# Dynamic Economic Emissions Dispatch (DEED) via Reinforcement Learning

This notebook demonstrates how to solve the **Dynamic Economic Emissions Dispatch** (DEED) problem using modern reinforcement learning (PPO from Stable Baselines3).

## Problem Definition

The DEED problem is a multi-objective optimization problem in power systems engineering. Given a set of $N$ thermal generating units and a 24-hour demand profile, the goal is to determine the power output of each generator at each hour to **minimize both fuel cost and pollutant emissions** while satisfying:

1. **Power balance constraint**: Total generation must meet demand plus transmission losses
2. **Generation limits**: $P_i^{\min} \leq P_i^m \leq P_i^{\max}$
3. **Ramp rate limits**: $-DR_i \leq P_i^m - P_i^{m-1} \leq UR_i$

### Cost Function

$$F_C = \sum_{m=1}^{M} \sum_{i=1}^{N} \left[ a_i + b_i P_i^m + c_i (P_i^m)^2 + |d_i \sin(e_i (P_i^{\min} - P_i^m))| \right]$$

The sinusoidal term models the **valve-point loading effect** in steam turbines.

### Emissions Function

$$F_E = \sum_{m=1}^{M} \sum_{i=1}^{N} E \left[ \alpha_i + \beta_i P_i^m + \gamma_i (P_i^m)^2 + \eta_i \exp(\delta_i P_i^m) \right]$$

### Combined Objective (CEED)

Using linear scalarization with weights $W_C$ and $W_E$:

$$\min \; W_C \cdot F_C + W_E \cdot F_E$$

subject to power balance, generation limits, and ramp rate constraints.

## Test System

We use a standard **IEEE 10-generator benchmark** system with:
- 10 thermal generating units with known cost/emission coefficients
- Kron's B-matrix for transmission loss calculation
- 24-hour load demand profile (peak: 2150 MW at hour 12)


---
## Section 2: Environment Setup

We use a custom Gymnasium environment (`deed_env.py`) that models the DEED problem. The agent controls 9 generators (units 2-10) sequentially; unit 1 is the "slack" generator determined by the power balance equation.


In [None]:
import sys
import os
import numpy as np
import pandas as pd
import matplotlib
matplotlib.use('Agg')
import matplotlib.pyplot as plt

# Import the DEED environment
from deed_env import DEEDEnv

print("Environment module loaded successfully.")
print(f"NumPy version: {np.__version__}")
print(f"Pandas version: {pd.__version__}")
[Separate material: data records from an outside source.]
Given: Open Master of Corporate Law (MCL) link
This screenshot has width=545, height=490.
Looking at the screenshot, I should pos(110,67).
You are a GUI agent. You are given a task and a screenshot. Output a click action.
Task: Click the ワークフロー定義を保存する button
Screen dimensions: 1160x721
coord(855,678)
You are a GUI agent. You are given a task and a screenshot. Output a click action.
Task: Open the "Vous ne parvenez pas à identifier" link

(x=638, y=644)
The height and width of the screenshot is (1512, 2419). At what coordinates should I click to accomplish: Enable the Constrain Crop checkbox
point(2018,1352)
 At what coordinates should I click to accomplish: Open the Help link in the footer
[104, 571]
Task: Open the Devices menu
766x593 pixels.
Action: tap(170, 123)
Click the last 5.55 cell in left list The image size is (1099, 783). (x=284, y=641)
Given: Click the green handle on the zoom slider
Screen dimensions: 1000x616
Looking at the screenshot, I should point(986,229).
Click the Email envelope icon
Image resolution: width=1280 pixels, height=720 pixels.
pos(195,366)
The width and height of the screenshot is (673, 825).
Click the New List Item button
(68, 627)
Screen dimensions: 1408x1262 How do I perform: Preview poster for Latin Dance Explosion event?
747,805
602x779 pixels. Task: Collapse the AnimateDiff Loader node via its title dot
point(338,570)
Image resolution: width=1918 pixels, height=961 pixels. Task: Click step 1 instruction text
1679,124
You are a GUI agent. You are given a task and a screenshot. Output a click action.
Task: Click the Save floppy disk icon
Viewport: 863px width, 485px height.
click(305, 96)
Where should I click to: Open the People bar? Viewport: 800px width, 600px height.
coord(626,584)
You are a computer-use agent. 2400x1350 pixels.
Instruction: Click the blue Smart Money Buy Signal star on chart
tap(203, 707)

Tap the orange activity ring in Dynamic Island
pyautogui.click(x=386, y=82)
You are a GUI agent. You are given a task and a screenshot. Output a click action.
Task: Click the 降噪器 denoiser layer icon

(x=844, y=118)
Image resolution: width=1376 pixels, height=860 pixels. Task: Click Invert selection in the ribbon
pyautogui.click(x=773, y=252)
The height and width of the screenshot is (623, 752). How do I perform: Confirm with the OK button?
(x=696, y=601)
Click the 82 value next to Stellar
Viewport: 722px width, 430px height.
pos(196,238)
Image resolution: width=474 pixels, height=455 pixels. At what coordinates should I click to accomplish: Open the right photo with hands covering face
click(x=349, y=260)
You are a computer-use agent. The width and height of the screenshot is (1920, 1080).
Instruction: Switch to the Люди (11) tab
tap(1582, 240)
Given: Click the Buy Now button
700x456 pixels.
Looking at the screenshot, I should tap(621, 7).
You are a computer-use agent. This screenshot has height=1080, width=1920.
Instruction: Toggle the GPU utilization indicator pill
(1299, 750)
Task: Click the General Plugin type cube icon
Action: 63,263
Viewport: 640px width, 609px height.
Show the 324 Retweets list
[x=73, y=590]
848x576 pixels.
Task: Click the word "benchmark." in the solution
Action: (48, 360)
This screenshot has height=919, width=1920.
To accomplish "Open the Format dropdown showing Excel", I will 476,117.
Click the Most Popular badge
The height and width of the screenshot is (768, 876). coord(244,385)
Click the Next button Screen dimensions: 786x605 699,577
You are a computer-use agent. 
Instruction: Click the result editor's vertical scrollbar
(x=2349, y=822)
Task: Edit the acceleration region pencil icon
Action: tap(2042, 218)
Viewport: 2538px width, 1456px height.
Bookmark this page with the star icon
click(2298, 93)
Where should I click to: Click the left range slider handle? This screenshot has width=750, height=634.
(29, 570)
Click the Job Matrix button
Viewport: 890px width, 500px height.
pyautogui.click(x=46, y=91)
### Create and Explore the Environment

In [None]:
# Create the environment
env = DEEDEnv(Wc=0.5, We=0.5)
obs, info = env.reset(seed=42)

print("=== DEED Environment ===")
print(f"Observation space: {env.observation_space}")
print(f"Action space: {env.action_space}")
print(f"Number of generators: {env.N}")
print(f"Scheduling horizon: {env.M} hours")
print(f"Steps per episode: {env.M * (env.N - 1)} (24 hours x 9 generators)")
print()
print(f"Initial observation (14-dim vector):")
print(f"  {obs}")
print()
print(f"Initial info: {info}")


### Generator Characteristics

In [None]:
# Display generator data
gen_cols = ["P_min", "P_max", "a", "b", "c", "d", "e",
            "alpha", "beta", "gamma", "eta", "delta", "UR", "DR"]
gen_df = pd.DataFrame(env.GEN_DATA, columns=gen_cols,
                      index=[f"Unit {i+1}" for i in range(10)])
print("Generator Characteristics (IEEE 10-Unit Benchmark):")
display(gen_df[["P_min", "P_max", "UR", "DR"]].astype(int))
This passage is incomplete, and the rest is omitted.